What is the number of lines in the entries below that include the word "screenshot"? Provide the number only.

(Entries taken from a collection)
--- --- ---

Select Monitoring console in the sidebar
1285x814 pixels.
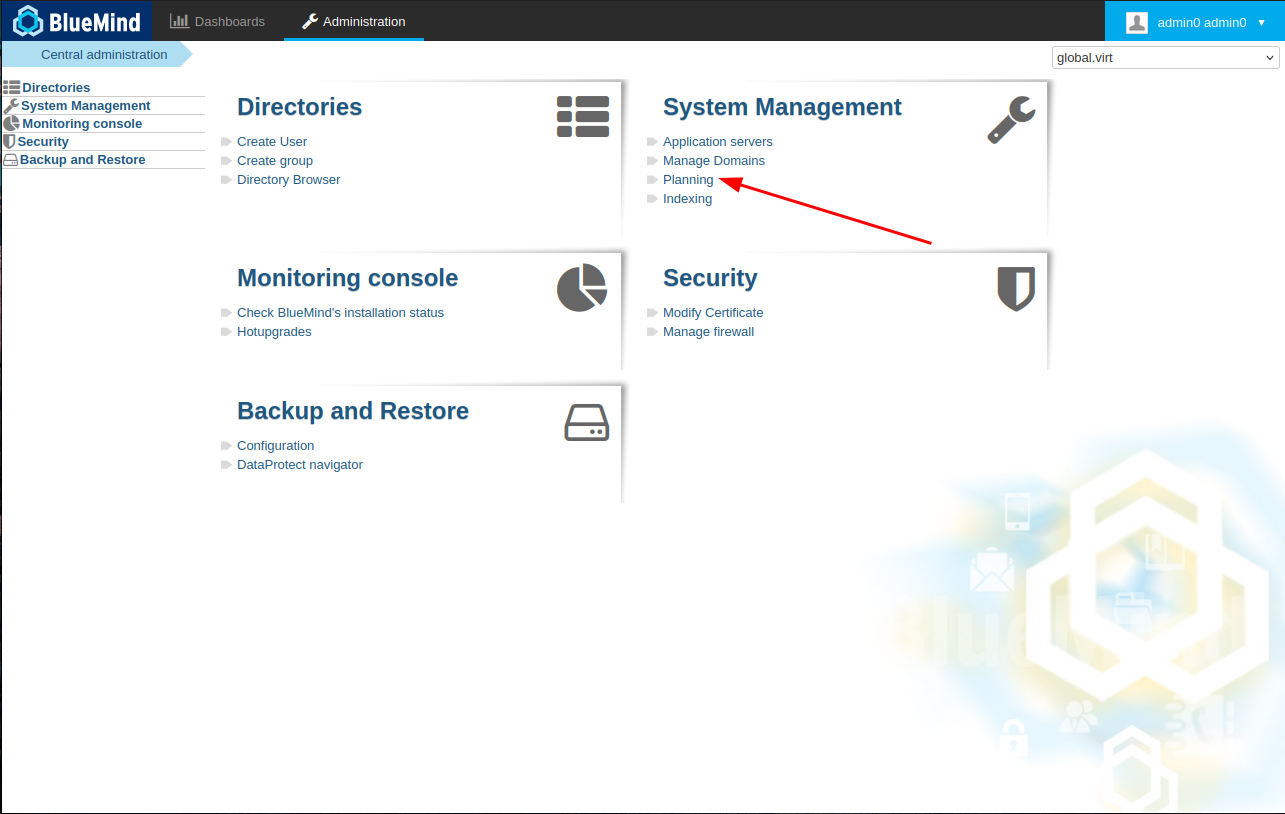tap(82, 124)
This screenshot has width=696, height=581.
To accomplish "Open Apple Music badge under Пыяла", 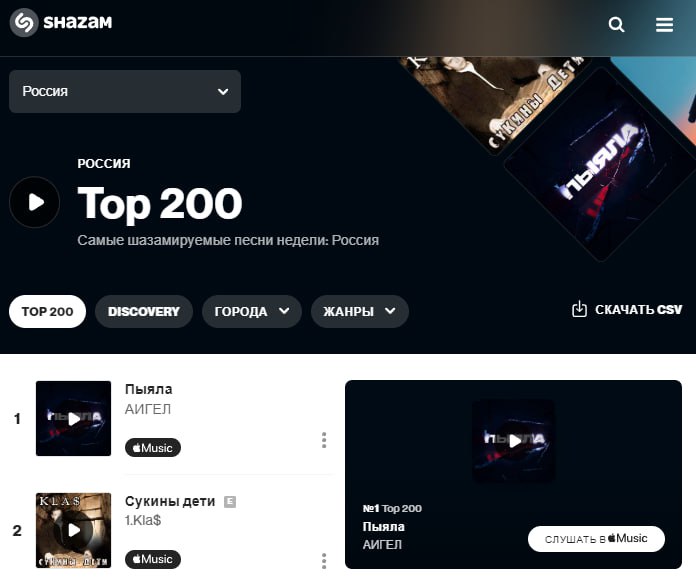I will [153, 447].
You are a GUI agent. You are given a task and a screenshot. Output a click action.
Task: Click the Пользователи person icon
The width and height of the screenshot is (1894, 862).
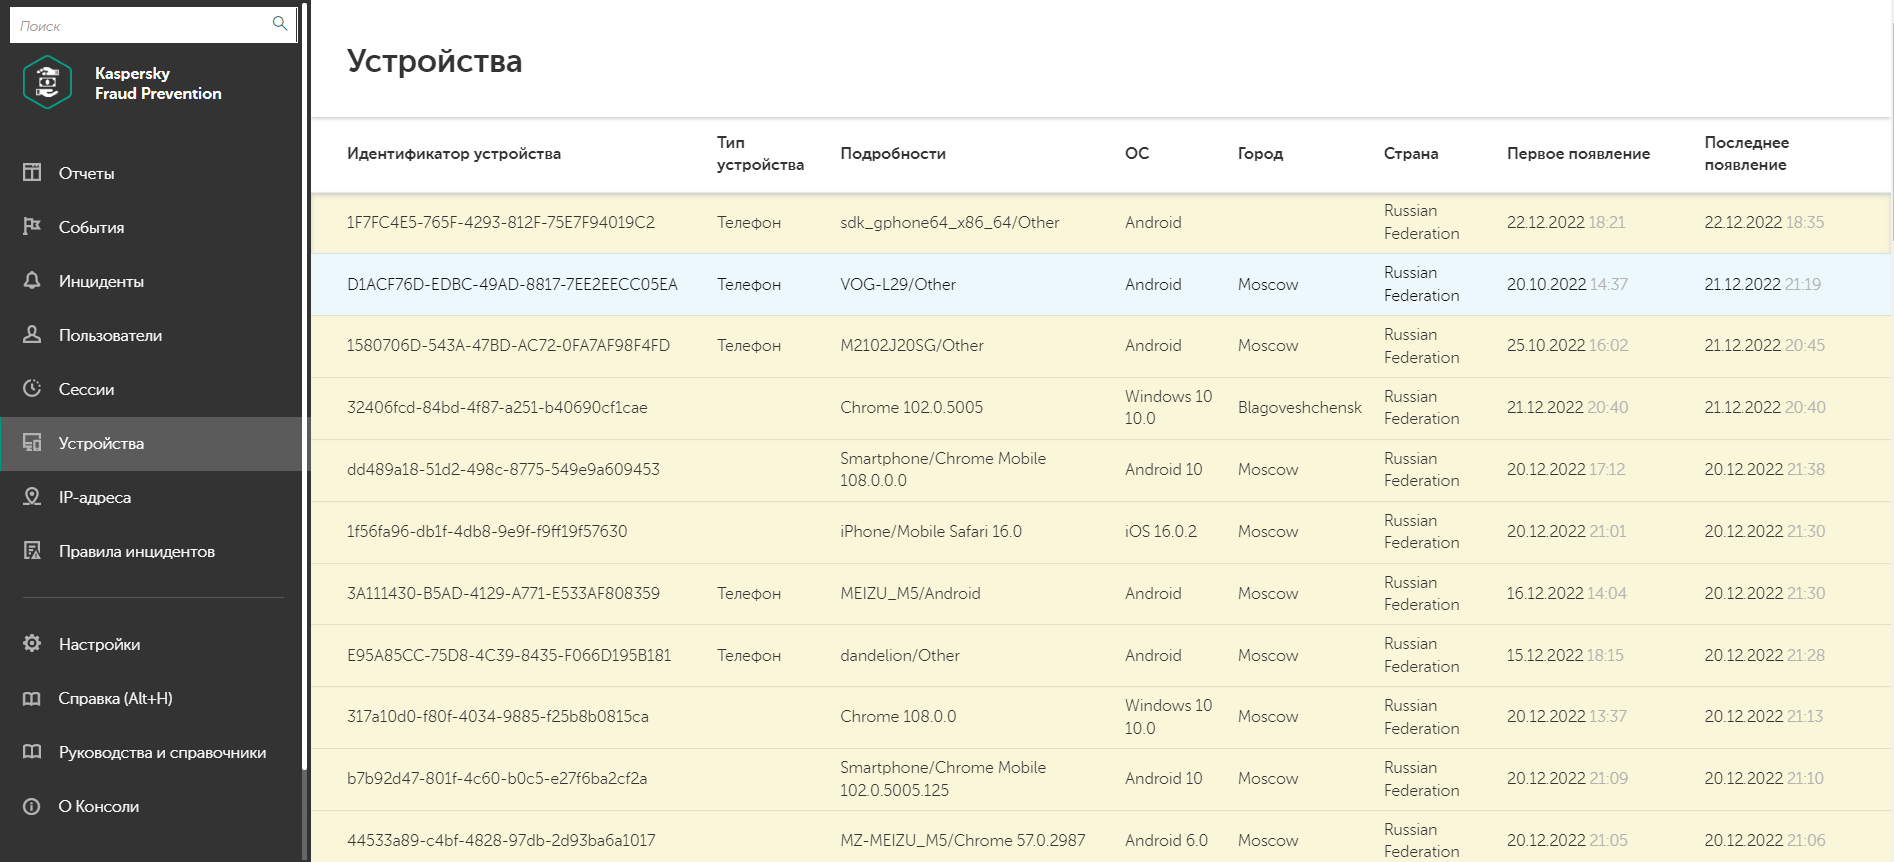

--- --- ---

--- ANSWER SPACE ---
3